**Direction**
Select every line below that contains the string "label" and copy each one in full. Case counts.

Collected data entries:
Begin

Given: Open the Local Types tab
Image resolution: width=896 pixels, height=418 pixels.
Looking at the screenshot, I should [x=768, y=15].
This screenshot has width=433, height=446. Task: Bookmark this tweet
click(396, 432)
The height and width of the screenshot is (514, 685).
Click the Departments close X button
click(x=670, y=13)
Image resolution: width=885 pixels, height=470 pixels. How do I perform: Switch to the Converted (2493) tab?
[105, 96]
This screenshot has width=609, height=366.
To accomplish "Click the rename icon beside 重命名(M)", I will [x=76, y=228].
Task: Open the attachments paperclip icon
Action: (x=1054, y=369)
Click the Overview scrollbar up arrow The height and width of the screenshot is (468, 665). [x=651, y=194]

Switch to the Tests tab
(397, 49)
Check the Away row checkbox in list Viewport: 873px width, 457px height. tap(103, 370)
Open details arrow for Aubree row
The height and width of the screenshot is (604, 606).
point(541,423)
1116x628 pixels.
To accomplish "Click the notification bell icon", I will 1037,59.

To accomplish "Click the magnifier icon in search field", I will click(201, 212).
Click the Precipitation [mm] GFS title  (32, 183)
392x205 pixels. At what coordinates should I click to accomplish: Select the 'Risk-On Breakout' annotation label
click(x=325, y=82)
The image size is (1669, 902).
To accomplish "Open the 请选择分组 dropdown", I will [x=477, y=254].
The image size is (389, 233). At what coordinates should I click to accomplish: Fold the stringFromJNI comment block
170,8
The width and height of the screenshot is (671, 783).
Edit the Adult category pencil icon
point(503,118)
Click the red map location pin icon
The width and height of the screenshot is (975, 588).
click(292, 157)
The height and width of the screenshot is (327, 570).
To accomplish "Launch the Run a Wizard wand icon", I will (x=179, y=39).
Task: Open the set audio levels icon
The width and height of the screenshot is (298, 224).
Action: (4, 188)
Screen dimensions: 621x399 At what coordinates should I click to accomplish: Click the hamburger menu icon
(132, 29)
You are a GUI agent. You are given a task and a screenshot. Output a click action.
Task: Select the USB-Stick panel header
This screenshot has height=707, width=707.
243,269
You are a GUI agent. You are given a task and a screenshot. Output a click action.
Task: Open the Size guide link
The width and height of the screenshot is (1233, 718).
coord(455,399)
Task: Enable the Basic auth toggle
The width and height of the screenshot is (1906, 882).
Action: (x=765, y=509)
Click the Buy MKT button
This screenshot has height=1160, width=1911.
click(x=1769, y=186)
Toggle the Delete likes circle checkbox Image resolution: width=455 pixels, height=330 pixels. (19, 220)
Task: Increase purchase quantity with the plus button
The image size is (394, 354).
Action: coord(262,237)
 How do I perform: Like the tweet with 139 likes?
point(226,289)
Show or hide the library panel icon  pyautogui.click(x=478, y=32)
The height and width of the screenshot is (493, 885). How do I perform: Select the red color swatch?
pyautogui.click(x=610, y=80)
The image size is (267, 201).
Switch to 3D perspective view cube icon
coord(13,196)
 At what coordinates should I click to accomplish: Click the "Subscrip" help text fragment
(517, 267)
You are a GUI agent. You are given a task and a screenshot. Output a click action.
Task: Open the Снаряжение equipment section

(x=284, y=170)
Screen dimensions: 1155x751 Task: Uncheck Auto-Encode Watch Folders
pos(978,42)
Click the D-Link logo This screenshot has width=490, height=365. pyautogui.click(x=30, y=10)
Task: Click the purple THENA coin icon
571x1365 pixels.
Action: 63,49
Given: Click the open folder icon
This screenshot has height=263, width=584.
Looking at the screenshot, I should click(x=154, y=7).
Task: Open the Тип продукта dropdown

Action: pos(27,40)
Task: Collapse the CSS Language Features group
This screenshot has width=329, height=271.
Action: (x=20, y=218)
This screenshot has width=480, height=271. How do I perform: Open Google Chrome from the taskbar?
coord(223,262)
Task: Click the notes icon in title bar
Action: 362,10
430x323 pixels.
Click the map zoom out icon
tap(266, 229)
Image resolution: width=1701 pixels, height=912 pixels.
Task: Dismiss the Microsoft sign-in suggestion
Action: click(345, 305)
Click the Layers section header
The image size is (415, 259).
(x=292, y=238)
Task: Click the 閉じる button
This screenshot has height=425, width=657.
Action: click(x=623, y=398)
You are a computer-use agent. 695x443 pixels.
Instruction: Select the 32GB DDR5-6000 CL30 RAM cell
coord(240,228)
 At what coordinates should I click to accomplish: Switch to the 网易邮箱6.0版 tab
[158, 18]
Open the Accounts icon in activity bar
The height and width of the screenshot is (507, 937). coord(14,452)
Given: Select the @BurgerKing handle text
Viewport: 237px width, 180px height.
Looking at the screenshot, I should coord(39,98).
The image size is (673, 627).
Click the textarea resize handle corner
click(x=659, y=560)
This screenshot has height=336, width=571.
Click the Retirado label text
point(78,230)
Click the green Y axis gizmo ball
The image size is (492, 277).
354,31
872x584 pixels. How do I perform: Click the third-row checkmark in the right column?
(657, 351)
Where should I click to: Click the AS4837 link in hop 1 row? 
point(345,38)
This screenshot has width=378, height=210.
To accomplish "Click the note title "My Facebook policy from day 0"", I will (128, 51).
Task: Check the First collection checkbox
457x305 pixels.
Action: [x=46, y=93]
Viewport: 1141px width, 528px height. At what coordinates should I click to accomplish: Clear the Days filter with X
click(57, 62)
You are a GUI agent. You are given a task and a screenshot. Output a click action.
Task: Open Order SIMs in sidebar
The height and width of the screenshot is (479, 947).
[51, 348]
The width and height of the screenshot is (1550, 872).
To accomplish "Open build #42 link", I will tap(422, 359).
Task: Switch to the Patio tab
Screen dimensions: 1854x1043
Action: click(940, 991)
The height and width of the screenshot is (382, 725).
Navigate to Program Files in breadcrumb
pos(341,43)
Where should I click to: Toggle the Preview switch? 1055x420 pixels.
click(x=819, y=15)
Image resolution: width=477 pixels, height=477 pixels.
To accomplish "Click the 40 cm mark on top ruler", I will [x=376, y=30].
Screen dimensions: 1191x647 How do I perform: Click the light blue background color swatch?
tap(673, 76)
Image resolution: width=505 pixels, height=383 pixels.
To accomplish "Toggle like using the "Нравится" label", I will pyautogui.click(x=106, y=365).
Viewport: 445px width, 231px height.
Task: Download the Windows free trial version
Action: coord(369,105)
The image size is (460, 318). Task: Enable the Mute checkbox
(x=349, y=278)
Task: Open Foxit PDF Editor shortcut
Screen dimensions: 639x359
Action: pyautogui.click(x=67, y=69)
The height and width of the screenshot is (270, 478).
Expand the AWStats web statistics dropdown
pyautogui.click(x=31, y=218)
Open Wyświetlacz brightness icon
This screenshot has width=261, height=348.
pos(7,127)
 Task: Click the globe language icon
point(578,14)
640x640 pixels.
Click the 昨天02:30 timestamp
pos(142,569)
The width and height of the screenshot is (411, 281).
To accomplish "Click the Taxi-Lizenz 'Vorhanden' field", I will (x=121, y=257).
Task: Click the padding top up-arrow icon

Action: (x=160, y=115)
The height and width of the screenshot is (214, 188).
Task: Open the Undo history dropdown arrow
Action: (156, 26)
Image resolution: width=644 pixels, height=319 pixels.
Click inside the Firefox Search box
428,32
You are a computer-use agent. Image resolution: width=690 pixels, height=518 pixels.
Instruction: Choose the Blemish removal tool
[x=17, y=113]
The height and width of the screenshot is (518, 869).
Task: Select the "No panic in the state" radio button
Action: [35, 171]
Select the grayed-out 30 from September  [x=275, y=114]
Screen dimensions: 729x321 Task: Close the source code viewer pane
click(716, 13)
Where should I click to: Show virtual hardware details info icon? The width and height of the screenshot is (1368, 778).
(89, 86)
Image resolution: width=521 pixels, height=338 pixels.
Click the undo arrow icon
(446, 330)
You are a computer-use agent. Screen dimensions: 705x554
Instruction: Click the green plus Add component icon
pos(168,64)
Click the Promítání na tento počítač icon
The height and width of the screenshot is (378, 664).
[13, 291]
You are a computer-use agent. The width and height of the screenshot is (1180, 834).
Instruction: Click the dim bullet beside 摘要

End

**Task response**
392x205 pixels. At what coordinates should I click to accomplish: Select the 'Risk-On Breakout' annotation label
Click the Retirado label text
To accomplish "Toggle like using the "Нравится" label", I will pyautogui.click(x=106, y=365).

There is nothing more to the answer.